## STORED RECORDS

------------------------------------------------------------

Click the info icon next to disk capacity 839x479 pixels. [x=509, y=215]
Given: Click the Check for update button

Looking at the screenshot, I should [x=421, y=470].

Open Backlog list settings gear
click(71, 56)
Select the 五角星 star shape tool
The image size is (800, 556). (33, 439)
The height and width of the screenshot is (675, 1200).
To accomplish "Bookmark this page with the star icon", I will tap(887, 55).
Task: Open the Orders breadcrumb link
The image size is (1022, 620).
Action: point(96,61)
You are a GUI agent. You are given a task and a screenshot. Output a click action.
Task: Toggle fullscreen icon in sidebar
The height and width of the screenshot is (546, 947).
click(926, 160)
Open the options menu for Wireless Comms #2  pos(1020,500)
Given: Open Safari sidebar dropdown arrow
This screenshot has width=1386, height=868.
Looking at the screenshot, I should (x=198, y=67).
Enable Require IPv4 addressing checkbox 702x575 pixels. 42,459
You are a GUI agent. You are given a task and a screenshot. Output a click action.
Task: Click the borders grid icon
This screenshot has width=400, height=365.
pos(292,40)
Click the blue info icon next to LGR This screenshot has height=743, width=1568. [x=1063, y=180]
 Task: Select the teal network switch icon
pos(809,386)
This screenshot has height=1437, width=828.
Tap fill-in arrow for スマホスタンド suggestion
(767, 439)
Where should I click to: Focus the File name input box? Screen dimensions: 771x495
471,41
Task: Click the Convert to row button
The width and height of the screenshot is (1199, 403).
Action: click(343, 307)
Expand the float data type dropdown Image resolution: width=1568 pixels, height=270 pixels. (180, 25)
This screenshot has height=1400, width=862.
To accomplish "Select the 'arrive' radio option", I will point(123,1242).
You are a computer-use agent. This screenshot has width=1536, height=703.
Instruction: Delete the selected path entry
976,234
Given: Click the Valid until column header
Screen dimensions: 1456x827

------------------------------------------------------------

Rewrite all the data above, changing each "icon" to "symbol" and keeping everything else the same.

## CORRECT RESPONSE
Click the info symbol next to disk capacity 839x479 pixels. [x=509, y=215]
Given: Click the Check for update button

Looking at the screenshot, I should [x=421, y=470].

Open Backlog list settings gear
click(71, 56)
Select the 五角星 star shape tool
The image size is (800, 556). (33, 439)
The height and width of the screenshot is (675, 1200).
To accomplish "Bookmark this page with the star symbol", I will tap(887, 55).
Task: Open the Orders breadcrumb link
The image size is (1022, 620).
Action: point(96,61)
You are a GUI agent. You are given a task and a screenshot. Output a click action.
Task: Toggle fullscreen symbol in sidebar
The height and width of the screenshot is (546, 947).
click(926, 160)
Open the options menu for Wireless Comms #2  pos(1020,500)
Given: Open Safari sidebar dropdown arrow
This screenshot has width=1386, height=868.
Looking at the screenshot, I should (x=198, y=67).
Enable Require IPv4 addressing checkbox 702x575 pixels. 42,459
You are a GUI agent. You are given a task and a screenshot. Output a click action.
Task: Click the borders grid symbol
This screenshot has width=400, height=365.
pos(292,40)
Click the blue info symbol next to LGR This screenshot has height=743, width=1568. [x=1063, y=180]
 Task: Select the teal network switch symbol
pos(809,386)
This screenshot has height=1437, width=828.
Tap fill-in arrow for スマホスタンド suggestion
(767, 439)
Where should I click to: Focus the File name input box? Screen dimensions: 771x495
471,41
Task: Click the Convert to row button
The width and height of the screenshot is (1199, 403).
Action: click(343, 307)
Expand the float data type dropdown Image resolution: width=1568 pixels, height=270 pixels. (180, 25)
This screenshot has height=1400, width=862.
To accomplish "Select the 'arrive' radio option", I will point(123,1242).
You are a computer-use agent. This screenshot has width=1536, height=703.
Instruction: Delete the selected path entry
976,234
Given: Click the Valid until column header
Screen dimensions: 1456x827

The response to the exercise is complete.